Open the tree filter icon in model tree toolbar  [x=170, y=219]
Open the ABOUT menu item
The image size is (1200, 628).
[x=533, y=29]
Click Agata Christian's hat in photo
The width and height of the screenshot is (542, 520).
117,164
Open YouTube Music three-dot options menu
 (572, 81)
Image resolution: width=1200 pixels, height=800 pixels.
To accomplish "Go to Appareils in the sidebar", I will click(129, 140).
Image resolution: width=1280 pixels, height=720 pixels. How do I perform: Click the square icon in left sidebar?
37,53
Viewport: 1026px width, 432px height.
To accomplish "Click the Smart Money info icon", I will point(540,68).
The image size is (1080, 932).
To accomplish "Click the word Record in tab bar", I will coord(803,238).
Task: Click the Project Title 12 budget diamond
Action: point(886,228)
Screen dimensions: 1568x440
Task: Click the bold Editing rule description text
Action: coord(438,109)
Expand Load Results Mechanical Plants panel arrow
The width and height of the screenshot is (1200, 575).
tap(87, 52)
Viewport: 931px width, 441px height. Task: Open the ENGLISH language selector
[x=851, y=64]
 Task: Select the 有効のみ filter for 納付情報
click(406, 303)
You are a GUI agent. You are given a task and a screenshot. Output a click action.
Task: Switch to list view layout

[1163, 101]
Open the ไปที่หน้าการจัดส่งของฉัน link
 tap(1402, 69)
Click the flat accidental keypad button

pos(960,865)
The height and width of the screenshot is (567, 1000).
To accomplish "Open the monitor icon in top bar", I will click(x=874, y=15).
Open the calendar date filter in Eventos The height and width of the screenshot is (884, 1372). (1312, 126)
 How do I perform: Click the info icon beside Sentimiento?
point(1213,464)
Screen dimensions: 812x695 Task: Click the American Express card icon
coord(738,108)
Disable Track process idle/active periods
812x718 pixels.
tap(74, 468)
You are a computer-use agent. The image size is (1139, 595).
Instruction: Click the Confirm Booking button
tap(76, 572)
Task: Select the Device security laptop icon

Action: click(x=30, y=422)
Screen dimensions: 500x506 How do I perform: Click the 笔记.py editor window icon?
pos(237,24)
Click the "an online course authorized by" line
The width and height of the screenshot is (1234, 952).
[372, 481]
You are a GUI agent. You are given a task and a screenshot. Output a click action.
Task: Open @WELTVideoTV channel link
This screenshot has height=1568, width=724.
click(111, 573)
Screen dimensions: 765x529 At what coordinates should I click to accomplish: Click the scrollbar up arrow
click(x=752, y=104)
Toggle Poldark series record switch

- - - -

# Task description:
All of the data above needs to be written out exactly.

# Written answer:
Open the tree filter icon in model tree toolbar  [x=170, y=219]
Open the ABOUT menu item
The image size is (1200, 628).
[x=533, y=29]
Click Agata Christian's hat in photo
The width and height of the screenshot is (542, 520).
117,164
Open YouTube Music three-dot options menu
 (572, 81)
Image resolution: width=1200 pixels, height=800 pixels.
To accomplish "Go to Appareils in the sidebar", I will click(129, 140).
Image resolution: width=1280 pixels, height=720 pixels. How do I perform: Click the square icon in left sidebar?
37,53
Viewport: 1026px width, 432px height.
To accomplish "Click the Smart Money info icon", I will point(540,68).
The image size is (1080, 932).
To accomplish "Click the word Record in tab bar", I will coord(803,238).
Task: Click the Project Title 12 budget diamond
Action: point(886,228)
Screen dimensions: 1568x440
Task: Click the bold Editing rule description text
Action: coord(438,109)
Expand Load Results Mechanical Plants panel arrow
The width and height of the screenshot is (1200, 575).
tap(87, 52)
Viewport: 931px width, 441px height. Task: Open the ENGLISH language selector
[x=851, y=64]
 Task: Select the 有効のみ filter for 納付情報
click(406, 303)
You are a GUI agent. You are given a task and a screenshot. Output a click action.
Task: Switch to list view layout

[1163, 101]
Open the ไปที่หน้าการจัดส่งของฉัน link
 tap(1402, 69)
Click the flat accidental keypad button

pos(960,865)
The height and width of the screenshot is (567, 1000).
To accomplish "Open the monitor icon in top bar", I will click(x=874, y=15).
Open the calendar date filter in Eventos The height and width of the screenshot is (884, 1372). (1312, 126)
 How do I perform: Click the info icon beside Sentimiento?
point(1213,464)
Screen dimensions: 812x695 Task: Click the American Express card icon
coord(738,108)
Disable Track process idle/active periods
812x718 pixels.
tap(74, 468)
You are a computer-use agent. The image size is (1139, 595).
Instruction: Click the Confirm Booking button
tap(76, 572)
Task: Select the Device security laptop icon

Action: click(x=30, y=422)
Screen dimensions: 500x506 How do I perform: Click the 笔记.py editor window icon?
pos(237,24)
Click the "an online course authorized by" line
The width and height of the screenshot is (1234, 952).
[372, 481]
You are a GUI agent. You are given a task and a screenshot. Output a click action.
Task: Open @WELTVideoTV channel link
This screenshot has height=1568, width=724.
click(111, 573)
Screen dimensions: 765x529 At what coordinates should I click to accomplish: Click the scrollbar up arrow
click(x=752, y=104)
Toggle Poldark series record switch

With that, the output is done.